Open jnbDeveloper opened 1 year ago
Hello jnbDeveloper, have you tried looking here:
Guide, Examples, API Reference.... https://docs.mapbox.com/android/maps/guides/
Not having Java documentation is EXTREMELY customer hostile, given that there are a good number of us who have been building on Mapbox for the better part of a decade and have LARGE legacy code bases that we need to maintain.
Case in point - I just spent the better part of the past two hours trying and failing to figure out how to translate your Kotlin example for a circle annotation into the equivalent Java and failing. There are names and conventions used in the Kotlin code that have no Java equivalents that I could find, and it's pretty crappy of you to treat some of your oldest customers in this manner.
@audaciouscode could you please share what specific "names and conventions used in the Kotlin code that have no Java equivalents that I could find" were challenging?
It would help us to identify possible improvements in our docs and/or codebase.
Thanks.
In your first code sample on annotations, you have this code:
// Create an instance of the Annotation API and get the PointAnnotationManager.
val annotationApi = mapView?.annotations
val pointAnnotationManager = annotationApi?.createPointAnnotationManager(mapView)
In Java, I have the mapView
object (so far, so good), but when I try to do the equivalent in Java, there is no annotations
member on the mapView
object, no getAnnotations()
method or anything similar.
Instead, I had to go spelunking through the Mapbox codebase itself to discover the alternative that worked in Java:
AnnotationPlugin annotationApi = this.mMapView.getPlugin(Plugin.MAPBOX_ANNOTATION_PLUGIN_ID);
AnnotationConfig config = new AnnotationConfig();
PointAnnotationManager pointsManager = (PointAnnotationManager) annotationApi.createAnnotationManager(AnnotationType.PointAnnotation, config);
Similarly with gestures, you have the following Kotlin code to disable the pitch controls:
mapView.gestures.pitchEnabled = false
Whereas in Java (after more code archeology), I had to write:
GesturesPlugin gestures = GesturesUtils.getGestures(this.mMapView);
gestures.setPitchEnabled(false);
The current Mapbox documentation is riddled with issues and omissions like these, to the point that the documentation (for us Java programmers supporting LARGE legacy codebases) is really only good for seeing if something is possible in the latest API, and it's a crapshoot to see if we can figure out the mystery classes and calls we need to make by inspecting the codebase itself.

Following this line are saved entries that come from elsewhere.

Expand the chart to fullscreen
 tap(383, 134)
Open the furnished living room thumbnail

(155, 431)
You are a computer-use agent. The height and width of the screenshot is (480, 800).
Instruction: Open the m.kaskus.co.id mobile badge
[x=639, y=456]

I don't have time to exhaustively iterate over ALL of the places that this is an issue, but for every snippet of Kotlin that you show how to do something, you EXPLICITLY need to include the Java equivalent, given that the names and method calls in Kotlin only occasionally map to what a normal programmer would expect to see in Java.
Thanks @audaciouscode for coming back with concrete examples.

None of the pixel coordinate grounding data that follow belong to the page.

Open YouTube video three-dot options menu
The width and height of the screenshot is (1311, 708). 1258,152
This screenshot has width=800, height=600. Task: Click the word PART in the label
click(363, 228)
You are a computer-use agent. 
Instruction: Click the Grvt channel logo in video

I agree that Kotlin extensions functions are not friendly for Java consumption.
One trick is to look at the imports, that will give a hint where the extension function could be. Unfortunately, in order to keep the examples brief we do not add the imports.
For example this one would have lead you to AnnotationExt.kt which then it is easy to translate to Java AnnotationsUtils.getAnnotations(mapView);
.
Another trick I used in the past is to create a simple Android app in Kotlin and dump there the Mapbox example code and then explore it before converting to Java.
@jush: Or, you could document how to do these things in Java. Many other companies do it (see below), and it helps make their customers' lives better.
Each minute I spend reverse-engineering your code to try to achieve something that was pretty simple (and documented) in prior releases, is a minute I'm not doing useful work for my clients, which is how I get paid, and how I pay Mapbox in the end.
If brevity in your code documentation is much more important than revenue from paying customers, just be up-front with that, and I can start looking for alternative mapping providers, either defaulting back to the platform-provided Google and Apple APIs or seeking out an alternative such as Radar, who DOES provide documentation in both languages.